__EXERCISE REQUIREMENTS__:
Line by line, set down the records exactly as they appear below.

Collected data entries:

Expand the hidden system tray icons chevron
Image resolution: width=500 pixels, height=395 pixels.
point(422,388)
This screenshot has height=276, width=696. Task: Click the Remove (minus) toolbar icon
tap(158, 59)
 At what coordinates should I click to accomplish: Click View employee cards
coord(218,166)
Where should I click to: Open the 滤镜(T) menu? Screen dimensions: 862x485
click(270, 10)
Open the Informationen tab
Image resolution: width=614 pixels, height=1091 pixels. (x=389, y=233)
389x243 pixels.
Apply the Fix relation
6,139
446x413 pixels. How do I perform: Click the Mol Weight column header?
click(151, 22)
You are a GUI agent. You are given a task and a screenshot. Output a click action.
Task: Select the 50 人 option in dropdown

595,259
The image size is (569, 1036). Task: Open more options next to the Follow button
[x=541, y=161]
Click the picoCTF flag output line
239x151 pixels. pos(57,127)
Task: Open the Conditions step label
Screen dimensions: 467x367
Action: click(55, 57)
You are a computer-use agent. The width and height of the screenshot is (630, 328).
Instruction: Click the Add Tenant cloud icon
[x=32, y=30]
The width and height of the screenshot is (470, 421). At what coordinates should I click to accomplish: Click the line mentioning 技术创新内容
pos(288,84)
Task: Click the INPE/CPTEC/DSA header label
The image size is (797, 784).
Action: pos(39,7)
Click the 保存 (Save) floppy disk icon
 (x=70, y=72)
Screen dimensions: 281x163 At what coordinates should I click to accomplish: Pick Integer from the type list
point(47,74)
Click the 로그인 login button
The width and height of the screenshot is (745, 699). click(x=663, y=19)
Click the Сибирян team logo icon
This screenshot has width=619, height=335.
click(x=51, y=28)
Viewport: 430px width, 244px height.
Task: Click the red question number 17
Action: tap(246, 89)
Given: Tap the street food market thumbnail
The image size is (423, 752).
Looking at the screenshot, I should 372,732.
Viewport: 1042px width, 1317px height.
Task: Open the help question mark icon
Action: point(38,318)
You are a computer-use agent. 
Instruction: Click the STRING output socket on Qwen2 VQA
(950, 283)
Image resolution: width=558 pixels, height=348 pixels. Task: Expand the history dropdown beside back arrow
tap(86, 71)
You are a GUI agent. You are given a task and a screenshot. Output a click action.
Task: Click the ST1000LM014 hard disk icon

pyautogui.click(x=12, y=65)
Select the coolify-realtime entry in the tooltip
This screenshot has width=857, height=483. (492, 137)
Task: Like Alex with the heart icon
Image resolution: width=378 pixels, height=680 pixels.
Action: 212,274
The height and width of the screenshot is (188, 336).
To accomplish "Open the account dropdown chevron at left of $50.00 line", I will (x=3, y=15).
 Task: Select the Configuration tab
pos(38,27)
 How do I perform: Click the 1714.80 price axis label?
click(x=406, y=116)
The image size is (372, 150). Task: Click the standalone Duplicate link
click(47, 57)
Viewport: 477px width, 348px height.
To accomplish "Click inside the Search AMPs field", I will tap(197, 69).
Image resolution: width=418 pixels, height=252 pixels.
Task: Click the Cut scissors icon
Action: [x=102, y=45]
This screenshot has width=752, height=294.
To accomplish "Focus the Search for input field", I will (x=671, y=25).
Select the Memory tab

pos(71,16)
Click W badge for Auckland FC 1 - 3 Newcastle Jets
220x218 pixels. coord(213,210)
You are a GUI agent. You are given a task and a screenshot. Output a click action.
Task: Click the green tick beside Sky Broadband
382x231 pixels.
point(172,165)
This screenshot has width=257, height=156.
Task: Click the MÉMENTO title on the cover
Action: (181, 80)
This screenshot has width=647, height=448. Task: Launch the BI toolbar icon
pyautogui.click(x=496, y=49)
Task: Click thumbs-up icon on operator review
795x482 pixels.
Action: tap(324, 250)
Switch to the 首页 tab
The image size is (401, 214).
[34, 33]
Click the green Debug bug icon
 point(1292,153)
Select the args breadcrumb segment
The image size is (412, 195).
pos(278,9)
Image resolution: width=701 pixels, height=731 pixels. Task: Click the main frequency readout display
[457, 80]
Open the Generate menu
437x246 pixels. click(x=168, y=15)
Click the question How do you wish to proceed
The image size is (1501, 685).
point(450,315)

__EXPECTED ANSWER__:
Expand the hidden system tray icons chevron
Image resolution: width=500 pixels, height=395 pixels.
point(422,388)
This screenshot has height=276, width=696. Task: Click the Remove (minus) toolbar icon
tap(158, 59)
 At what coordinates should I click to accomplish: Click View employee cards
coord(218,166)
Where should I click to: Open the 滤镜(T) menu? Screen dimensions: 862x485
click(270, 10)
Open the Informationen tab
Image resolution: width=614 pixels, height=1091 pixels. (x=389, y=233)
389x243 pixels.
Apply the Fix relation
6,139
446x413 pixels. How do I perform: Click the Mol Weight column header?
click(151, 22)
You are a GUI agent. You are given a task and a screenshot. Output a click action.
Task: Select the 50 人 option in dropdown

595,259
The image size is (569, 1036). Task: Open more options next to the Follow button
[x=541, y=161]
Click the picoCTF flag output line
239x151 pixels. pos(57,127)
Task: Open the Conditions step label
Screen dimensions: 467x367
Action: click(55, 57)
You are a computer-use agent. The width and height of the screenshot is (630, 328).
Instruction: Click the Add Tenant cloud icon
[x=32, y=30]
The width and height of the screenshot is (470, 421). At what coordinates should I click to accomplish: Click the line mentioning 技术创新内容
pos(288,84)
Task: Click the INPE/CPTEC/DSA header label
The image size is (797, 784).
Action: pos(39,7)
Click the 保存 (Save) floppy disk icon
 (x=70, y=72)
Screen dimensions: 281x163 At what coordinates should I click to accomplish: Pick Integer from the type list
point(47,74)
Click the 로그인 login button
The width and height of the screenshot is (745, 699). click(x=663, y=19)
Click the Сибирян team logo icon
This screenshot has width=619, height=335.
click(x=51, y=28)
Viewport: 430px width, 244px height.
Task: Click the red question number 17
Action: tap(246, 89)
Given: Tap the street food market thumbnail
The image size is (423, 752).
Looking at the screenshot, I should 372,732.
Viewport: 1042px width, 1317px height.
Task: Open the help question mark icon
Action: point(38,318)
You are a computer-use agent. 
Instruction: Click the STRING output socket on Qwen2 VQA
(950, 283)
Image resolution: width=558 pixels, height=348 pixels. Task: Expand the history dropdown beside back arrow
tap(86, 71)
You are a GUI agent. You are given a task and a screenshot. Output a click action.
Task: Click the ST1000LM014 hard disk icon

pyautogui.click(x=12, y=65)
Select the coolify-realtime entry in the tooltip
This screenshot has width=857, height=483. (492, 137)
Task: Like Alex with the heart icon
Image resolution: width=378 pixels, height=680 pixels.
Action: 212,274
The height and width of the screenshot is (188, 336).
To accomplish "Open the account dropdown chevron at left of $50.00 line", I will (x=3, y=15).
 Task: Select the Configuration tab
pos(38,27)
 How do I perform: Click the 1714.80 price axis label?
click(x=406, y=116)
The image size is (372, 150). Task: Click the standalone Duplicate link
click(47, 57)
Viewport: 477px width, 348px height.
To accomplish "Click inside the Search AMPs field", I will tap(197, 69).
Image resolution: width=418 pixels, height=252 pixels.
Task: Click the Cut scissors icon
Action: [x=102, y=45]
This screenshot has width=752, height=294.
To accomplish "Focus the Search for input field", I will (x=671, y=25).
Select the Memory tab

pos(71,16)
Click W badge for Auckland FC 1 - 3 Newcastle Jets
220x218 pixels. coord(213,210)
You are a GUI agent. You are given a task and a screenshot. Output a click action.
Task: Click the green tick beside Sky Broadband
382x231 pixels.
point(172,165)
This screenshot has width=257, height=156.
Task: Click the MÉMENTO title on the cover
Action: (181, 80)
This screenshot has width=647, height=448. Task: Launch the BI toolbar icon
pyautogui.click(x=496, y=49)
Task: Click thumbs-up icon on operator review
795x482 pixels.
Action: tap(324, 250)
Switch to the 首页 tab
The image size is (401, 214).
[34, 33]
Click the green Debug bug icon
 point(1292,153)
Select the args breadcrumb segment
The image size is (412, 195).
pos(278,9)
Image resolution: width=701 pixels, height=731 pixels. Task: Click the main frequency readout display
[457, 80]
Open the Generate menu
437x246 pixels. click(x=168, y=15)
Click the question How do you wish to proceed
The image size is (1501, 685).
point(450,315)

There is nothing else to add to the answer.